Looking up while walking down the street is great. There isn’t much else to say. Those skyscrapers are so tall. There is a certain empowerment that I can only feel in these moments. The effort to build something that a hundred years ago seemed impossible is not an achievement I can ignore. Just think about it! Taller than any structure ever conceived of by the great Roman engineers. An aesthetic that is both physically and intellectually overpowering, on a level greater than any of the master Renaissance painters have ever achieved. I’m filled with so much energy I feel as though I’ve grown to the size of these buildings, ready to live a life so massive that no barrier is enough to stop its flood of passion. All I can think of is what can be achieved, what I can do next to get that much closer to my own success!

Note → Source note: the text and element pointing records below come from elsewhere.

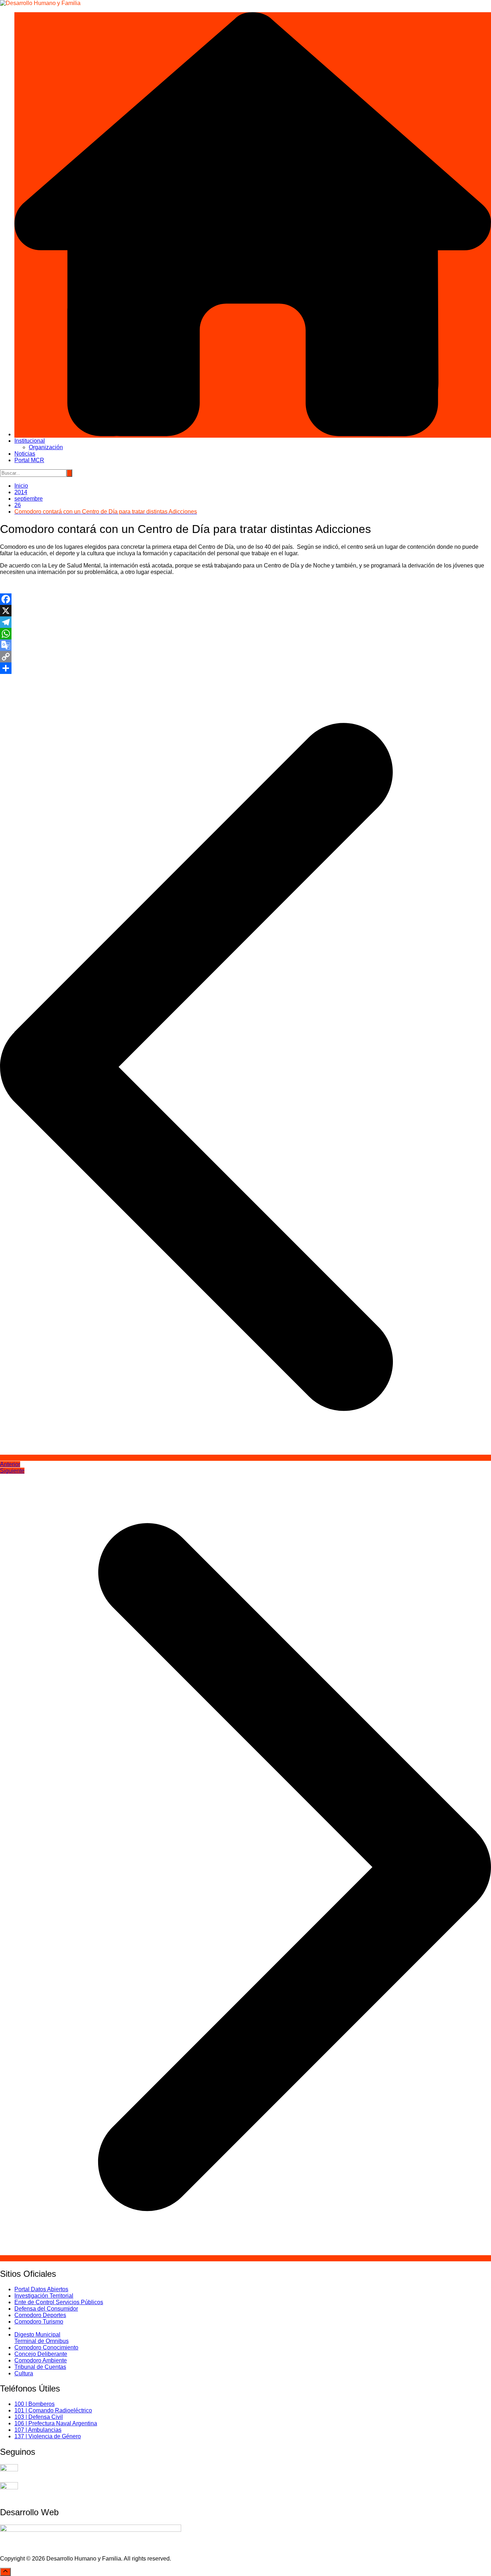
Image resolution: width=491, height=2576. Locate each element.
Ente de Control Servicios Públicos (58, 2302)
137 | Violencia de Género (47, 2436)
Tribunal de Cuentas (40, 2367)
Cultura (23, 2373)
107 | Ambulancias (37, 2430)
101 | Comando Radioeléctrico (53, 2410)
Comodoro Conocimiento (46, 2347)
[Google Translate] (245, 645)
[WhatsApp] (245, 633)
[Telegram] (245, 622)
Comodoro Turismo (38, 2322)
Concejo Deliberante (40, 2354)
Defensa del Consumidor (46, 2309)
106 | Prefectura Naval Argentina (55, 2423)
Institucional (29, 441)
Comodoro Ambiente (40, 2360)
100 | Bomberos (34, 2404)
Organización (46, 447)
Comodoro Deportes (40, 2315)
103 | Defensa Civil (38, 2417)
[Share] (245, 668)
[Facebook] (245, 599)
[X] (245, 610)
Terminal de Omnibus (41, 2341)
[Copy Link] (245, 656)
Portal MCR (29, 460)
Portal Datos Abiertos (41, 2289)
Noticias (24, 454)
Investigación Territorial (43, 2296)
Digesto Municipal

And then I look down. I shrink. I’m no larger than the people around me. Totally normal, totally boring. The buildings around confine me. Trap me. I cannot escape the normalcy. There are so many people stopping for their morning coffee and commenting on the sunny weather and how they really don’t want to go to the holiday party tomorrow. Certainly no mention of how they’re one step closer to reaching their dreams. If I even bother to ask a stranger “what is your passion today?” as casually as “how are you today?”, I’ll only be laughed at. It would be like I asked when their birthday is. After all, only an eccentric would try to find life. Better to be pragmatic and a little happy! When failure comes crashing down, it can only hurt, they say.
So I look up again. I’m living once more, no longer shrunk to the level of the passionless. Maybe one day I’ll walk right into someone else looking up. Then I will know that I have found a person who wants to live as much as I do.